Fiber Diversity Drives Crosslake Underwater

The explosion in demand for diverse sources of bandwidth is fueling the business case for one dark fiber provider that is using subsea optical cables to cross lakes, not oceans. Crosslake Fibre is starting with a submarine cable across Lake Ontario to connect Toronto and Buffalo, but has plans for other projects in North America as well.

The drivers for the initial project are clear, says Crosslake Fibre Inc. CEO Mike Cunningham: It's not just about the bandwidth, it's also about the path.

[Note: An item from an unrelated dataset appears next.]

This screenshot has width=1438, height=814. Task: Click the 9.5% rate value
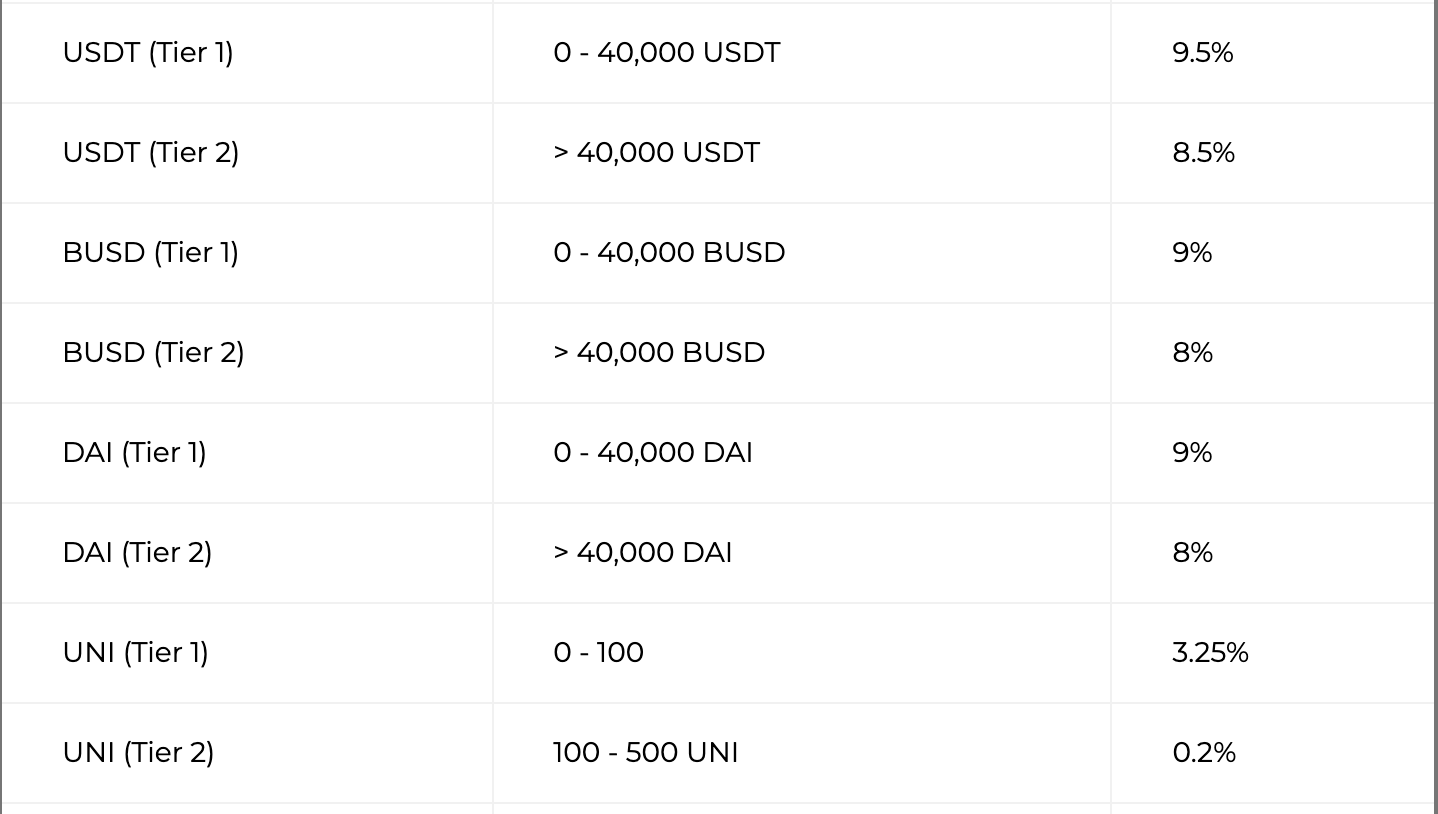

"If you are coming out of Toronto, the other cables share the same physical rights-of-way so diversity is a big driver for us, in addition to the fact we are adding new connectivity in a region where long-haul connectivity is somewhat constrained," he says in an interview. "We are serving that route in a unique way that adds the additional benefit of being a physically diverse path."

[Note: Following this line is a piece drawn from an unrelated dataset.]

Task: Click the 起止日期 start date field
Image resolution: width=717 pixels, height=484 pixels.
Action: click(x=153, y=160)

Toronto is in the distance in this view of Lake Ontario.
Toronto is in the distance in this view of Lake Ontario.

Crosslake sells dark fiber exclusively, primarily to other telecom service providers, who increasingly find their customers want diversity in fiber routing to make sure one fiber cut doesn't wipe out their primary and backup cables. The shorter distances covered allows the Canadian-based company to do non-repeatered submarine cable that don't require landing sites, making the construction process a bit easier by eliminating the need for power and more elaborate shelters.

In less than two years, Cunningham and crew have identified two projects, Lake Ontario and a second cable they are calling Wall-LI, which will connect Wall, N.J., and the New Jersey Fiber Exchange (NJFX) to Westbury, N.Y., and the 1025Connect carrier hotel facility on Long Island. The Ontario cable is due to be ready for service in the fall of 2018 with the second project expected to be up and running a year from now. (See Interconnections & the Escape From New York.)

Smaller subsea segments will become more important going forward, says Gil Santaliz, founder and CEO of NJFX.

"We will be using more of these," he says. "They are important both as shortcuts -- so you don't have to go around a body of water -- and as a means of diverse routing. Crosslake is leading the charge."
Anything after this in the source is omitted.